Here is the opinion in State v. Saros:
The issue involves state civil regulatory jurisdiction (in this case, traffic offenses) over on-reservation Indians who are members of the Minnesota Chippewa Tribe where a member of one band (say White Earth) is cited on the reservation of another band (say Leech Lake). The Minnesota Supreme Court in State v. Davis held that the White Earth member may be civilly cited by the state because he/she is not on his/her own reservation.
The Saros court writes:
We acknowledge, however, that the restriction on inter-reservation prosecution makes little sense. It is undisputed that the MCT is a federally recognized tribe, and that the six bands that make up the MCT are not individual federally recognized tribes, but are “component reservations.” Davis, 773 N.W.2d at 75 (Page, J., dissenting) (citing Indian Entities Recognized and Eligible To Receive Services From the United States Bureau of Indian Affairs, 73 Fed.

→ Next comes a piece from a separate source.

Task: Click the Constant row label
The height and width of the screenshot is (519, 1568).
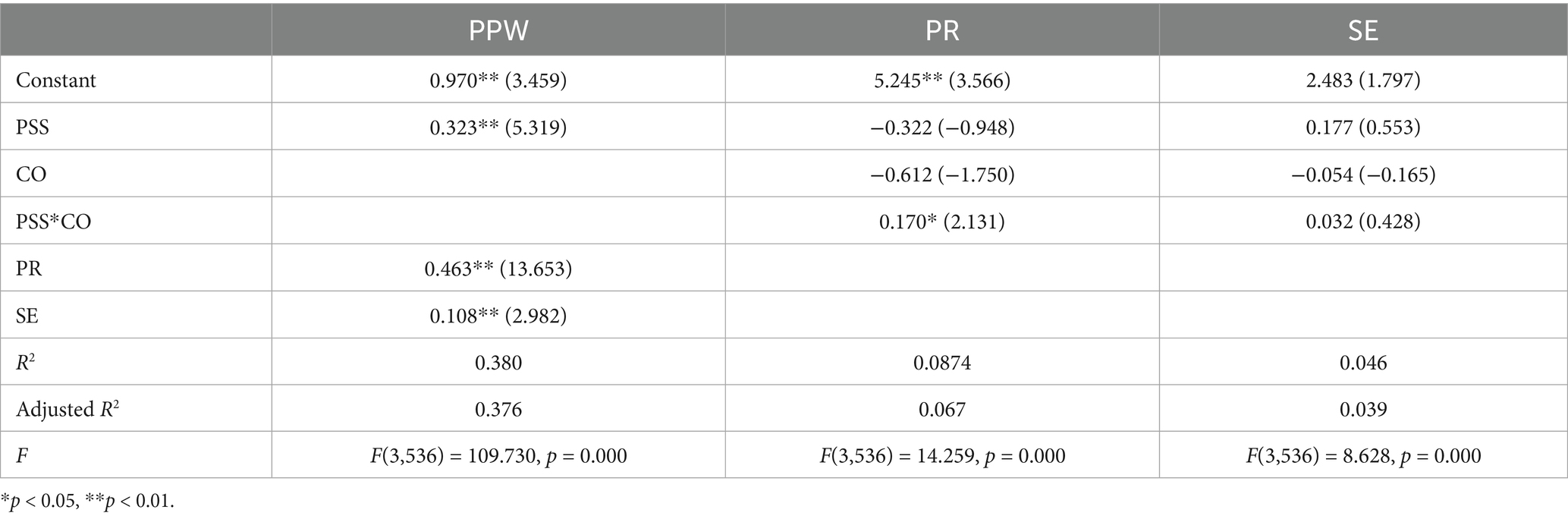Action: pos(56,80)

Reg. 18,553, 18,555 (Apr. 4, 2008)). As Gary Frazier, the executive director of the MCT testified, it is impossible to be a member of one of the individual bands but not a member of the MCT. Nonetheless, the Davis decision holds that the differentiation between bands is dispositive as to whether tribal court has jurisdiction over the matter. In other words, under Davis, despite the fact that appellant is an enrolled member of the MCT, resides on Leech Lake, and the offenses occurred there, the tribe’s interest in self-governance is not applicable to his case because his reservation of registration is White Earth. This conclusion seems to conflict with Stone, which recognizes that “Indian tribes retain ‘attributes of sovereignty over both their members and their territory.’” 572 N.W.2d at 728 (quoting Cabazon Band of Mission Indians, 480 U.S. at 207, 107 S. Ct. at 1087).